Obesity is a growing worldwide health crisis with an estimated 124 million children affected globally. Obesity in children is often managed through family-based behavioral therapy involving regular outpatient sessions that focus on dietary and physical activity education. The gold standard for such programs is a minimum of 26 contact hours over a six-month period. However, many children regain weight soon after program completion. It is poorly understood why the success rate is so low, so the researchers write that they set out to investigate “relationships between obesity outcomes and changes in brain activation by visual food cues and hormone levels in response to obesity intervention by family-based behavioral treatment (FBT).”

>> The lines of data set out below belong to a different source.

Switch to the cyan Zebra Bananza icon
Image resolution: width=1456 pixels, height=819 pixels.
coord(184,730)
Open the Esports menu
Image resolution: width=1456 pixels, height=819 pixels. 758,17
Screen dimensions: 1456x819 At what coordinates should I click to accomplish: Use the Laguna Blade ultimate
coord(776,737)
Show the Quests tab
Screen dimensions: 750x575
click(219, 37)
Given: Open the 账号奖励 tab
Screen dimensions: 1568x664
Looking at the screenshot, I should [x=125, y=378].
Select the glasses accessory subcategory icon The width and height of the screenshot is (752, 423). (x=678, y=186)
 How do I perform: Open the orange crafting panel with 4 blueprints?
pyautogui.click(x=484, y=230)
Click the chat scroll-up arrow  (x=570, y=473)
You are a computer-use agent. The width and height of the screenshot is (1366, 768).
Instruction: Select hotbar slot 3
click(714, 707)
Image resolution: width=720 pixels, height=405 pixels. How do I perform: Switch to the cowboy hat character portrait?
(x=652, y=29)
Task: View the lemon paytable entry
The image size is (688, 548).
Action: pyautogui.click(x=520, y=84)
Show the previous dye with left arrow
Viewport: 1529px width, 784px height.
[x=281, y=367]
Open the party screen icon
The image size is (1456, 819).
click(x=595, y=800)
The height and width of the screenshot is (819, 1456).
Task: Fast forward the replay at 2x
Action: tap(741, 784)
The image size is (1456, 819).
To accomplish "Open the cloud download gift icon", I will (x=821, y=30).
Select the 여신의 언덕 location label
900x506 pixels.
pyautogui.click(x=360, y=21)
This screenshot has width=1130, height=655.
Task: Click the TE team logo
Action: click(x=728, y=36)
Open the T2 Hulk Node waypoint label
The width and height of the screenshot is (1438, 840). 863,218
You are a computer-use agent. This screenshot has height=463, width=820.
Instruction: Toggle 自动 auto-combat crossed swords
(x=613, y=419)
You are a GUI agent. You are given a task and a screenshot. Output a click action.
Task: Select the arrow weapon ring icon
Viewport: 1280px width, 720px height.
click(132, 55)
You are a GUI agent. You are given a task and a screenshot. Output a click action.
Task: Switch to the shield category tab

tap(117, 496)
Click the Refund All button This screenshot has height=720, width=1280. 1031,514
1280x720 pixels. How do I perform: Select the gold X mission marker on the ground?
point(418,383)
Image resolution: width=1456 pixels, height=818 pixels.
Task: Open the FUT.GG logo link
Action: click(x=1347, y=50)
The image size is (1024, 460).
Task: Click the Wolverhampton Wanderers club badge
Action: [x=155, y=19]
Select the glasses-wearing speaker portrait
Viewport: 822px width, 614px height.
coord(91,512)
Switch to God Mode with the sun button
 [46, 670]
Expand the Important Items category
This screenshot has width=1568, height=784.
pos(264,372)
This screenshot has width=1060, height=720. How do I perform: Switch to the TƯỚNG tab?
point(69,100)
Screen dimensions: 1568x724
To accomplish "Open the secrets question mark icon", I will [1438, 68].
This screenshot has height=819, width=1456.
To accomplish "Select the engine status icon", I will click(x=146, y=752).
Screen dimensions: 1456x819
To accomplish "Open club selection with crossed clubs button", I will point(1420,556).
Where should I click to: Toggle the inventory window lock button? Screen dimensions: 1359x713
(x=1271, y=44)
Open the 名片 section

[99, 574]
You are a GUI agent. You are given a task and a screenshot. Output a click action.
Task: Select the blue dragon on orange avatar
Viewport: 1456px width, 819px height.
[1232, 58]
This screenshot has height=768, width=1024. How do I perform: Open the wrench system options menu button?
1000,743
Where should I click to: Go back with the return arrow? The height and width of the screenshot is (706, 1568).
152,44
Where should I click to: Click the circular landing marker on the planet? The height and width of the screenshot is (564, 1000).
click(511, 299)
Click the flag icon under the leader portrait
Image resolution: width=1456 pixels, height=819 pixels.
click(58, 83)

In this study, Christian Roth, MD, of Seattle Children’s Hospital and team compared brain appetite regulation activity with gut hormone responses in children with obesity before and after a 24-week weight loss program. Using functional MRI, they assessed activation patterns in appetite-regulating brain areas in response to high- vs. low-calorie images, after a meal. Gut hormone levels were also assessed before and after meals, at the beginning and end of the program.

At the end of the program, children still showed high levels of activation in brain areas related to appetite, after a meal, in response to food images, indicating that they were hungry. However, their levels of appetite-regulating gut hormones indicated fullness and satiety. Strikingly, the children who lost the most weight, showed the strongest activation in their brains to food cues after a meal, at the end of the program.

The researchers are careful to point out that these findings are from a small group of children tested only at the start and end of the intervention program, so larger and more detailed studies would be needed to confirm this central effect.

In response to FBT, adaptations of central satiety responses and peripheral satiety-regulating hormones were noted,” the investigators conclude. “After weight loss, changes of peripheral hormone secretion support weight loss, but there was a weaker central satiety response. The findings suggest that even when peripheral satiety responses by gut hormones are intact, the central regulation of satiety is disturbed in children with [obesity] who significantly improve their weight status during FBT, which could favor future weight regain.”